/---

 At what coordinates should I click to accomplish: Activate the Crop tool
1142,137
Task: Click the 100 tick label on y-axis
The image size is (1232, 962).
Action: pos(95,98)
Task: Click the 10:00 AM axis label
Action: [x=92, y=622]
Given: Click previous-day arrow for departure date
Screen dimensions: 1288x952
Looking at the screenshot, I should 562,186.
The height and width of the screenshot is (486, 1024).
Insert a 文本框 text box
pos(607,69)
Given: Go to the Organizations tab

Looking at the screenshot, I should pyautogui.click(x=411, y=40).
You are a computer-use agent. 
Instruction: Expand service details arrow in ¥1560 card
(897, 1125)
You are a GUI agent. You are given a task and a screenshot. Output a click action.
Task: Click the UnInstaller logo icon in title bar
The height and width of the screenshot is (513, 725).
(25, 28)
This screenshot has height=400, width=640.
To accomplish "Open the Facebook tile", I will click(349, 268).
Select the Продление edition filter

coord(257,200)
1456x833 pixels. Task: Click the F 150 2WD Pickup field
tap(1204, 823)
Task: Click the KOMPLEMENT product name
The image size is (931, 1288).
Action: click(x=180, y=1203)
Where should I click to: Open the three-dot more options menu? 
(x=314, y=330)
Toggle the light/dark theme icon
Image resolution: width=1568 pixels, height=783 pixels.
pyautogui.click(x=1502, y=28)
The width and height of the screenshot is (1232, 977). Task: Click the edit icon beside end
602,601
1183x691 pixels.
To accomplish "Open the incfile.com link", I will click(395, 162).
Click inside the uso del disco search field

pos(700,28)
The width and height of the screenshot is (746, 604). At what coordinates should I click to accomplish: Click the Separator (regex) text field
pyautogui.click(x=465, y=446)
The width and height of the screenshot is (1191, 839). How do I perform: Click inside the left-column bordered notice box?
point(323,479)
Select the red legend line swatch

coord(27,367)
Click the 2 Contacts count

\---

Scan the material above line by line for "agent". State how many lines have it, and nothing more.

### Problem solution
2